If advance credit payments are made and you certify that one or more
enrolled individuals aren’t individuals who would be in your tax family for
the year of coverage, your Form 1095-A will include coverage
information in Part III that is applicable solely to the individuals listed on
your Form 1095-A, and separately issued Forms 1095-A will include
coverage information, including dollar amounts, applicable to those
individuals not in your tax family.
If advance credit payments weren’t made and you didn’t identify at
enrollment the individuals who would be in your tax family for the year of
coverage, Form 1095-A will list all enrolled individuals in Part II on your
Part II also tells the IRS the months that the individuals identified are
covered by health insurance and therefore have satisfied the individual
shared responsibility provision.
If there are more than 5 individuals covered by a policy, you will
receive one or more additional Forms 1095-A that continue Part II.
Part III. Coverage Information, lines 21–33. Part III reports information
about your insurance coverage that you will need to complete Form
8962 to reconcile advance credit payments or to take the premium tax
credit when you file your return.
Column A. This column is the monthly premiums for the plan in which
you or family members were enrolled, including premiums that you paid
and premiums that were paid through advance payments of the
premium tax credit.
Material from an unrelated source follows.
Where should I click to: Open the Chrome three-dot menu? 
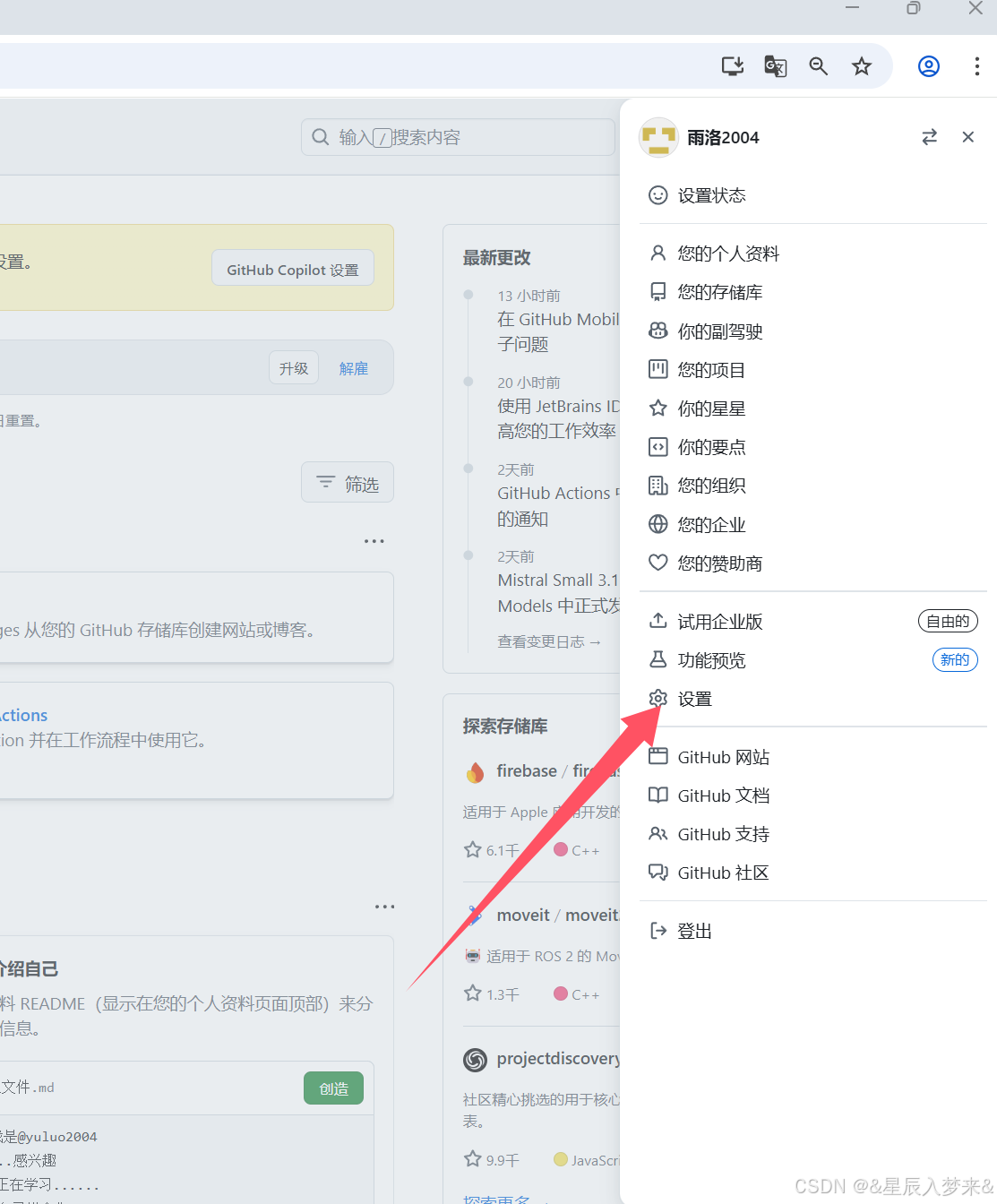pos(977,65)
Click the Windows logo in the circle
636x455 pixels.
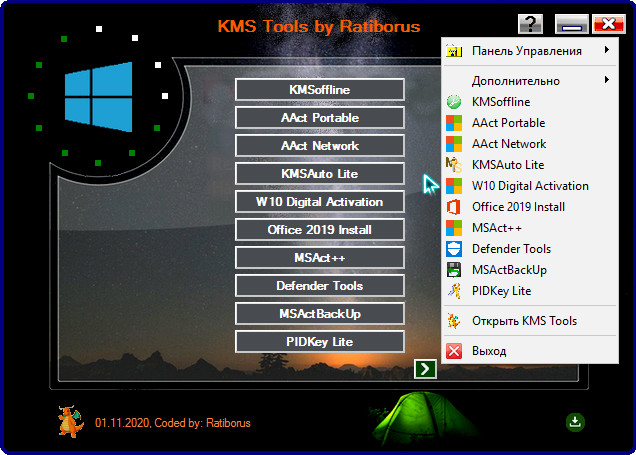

If you or a family member enrolled in a separate
dental plan with pediatric benefits, this column includes the portion of
the dental plan premiums for the pediatric benefits. If your plan covered
benefits that aren’t essential health benefits, such as adult dental or
vision benefits, the amount in this column will be reduced by the
premiums for the non-essential benefits. If the policy was terminated by
your insurance company due to nonpayment of premiums for one or
more months, then a -0- will appear in this column for these months
regardless of whether advance credit payments were made for these
Column B. This column is the monthly premium for the second lowest
cost silver plan (SLCSP) that the Marketplace has determined applies to
members of your family enrolled in the coverage. The applicable SLCSP
premium is used to compute your monthly advance credit payments
and the premium tax credit you take on your return. See the instructions
for Form 8962, Part II, on how to use the information in this column or
how to complete Form 8962 if there is no information entered. If the
policy was terminated by your insurance company due to nonpayment
of premiums for one or more months, then a -0- will appear in this
column for the months, regardless of whether advance credit payments
were made for these months.
Column C. This column is the monthly amount of advance credit
payments that were made to your insurance company on your behalf to
pay for all or part of the premiums for your coverage. If this is the only
column in Part III that is filled in with an amount other than zero for a
month, it means your policy was terminated by your insurance company
due to nonpayment of premiums, and you aren’t entitled to take the
premium tax credit for that month when you file your tax return. You still
must reconcile the entire advance payment that was paid on your behalf
for that month using Form 8962. No information will be entered in this
column if no advance credit payments were made.
Lines 21–33. The Marketplace will report the amounts in columns A, B,
and C on lines 21–32 for each month and enter the totals on line 33. Use
this information to complete Form 8962, line 11 or lines 12–23.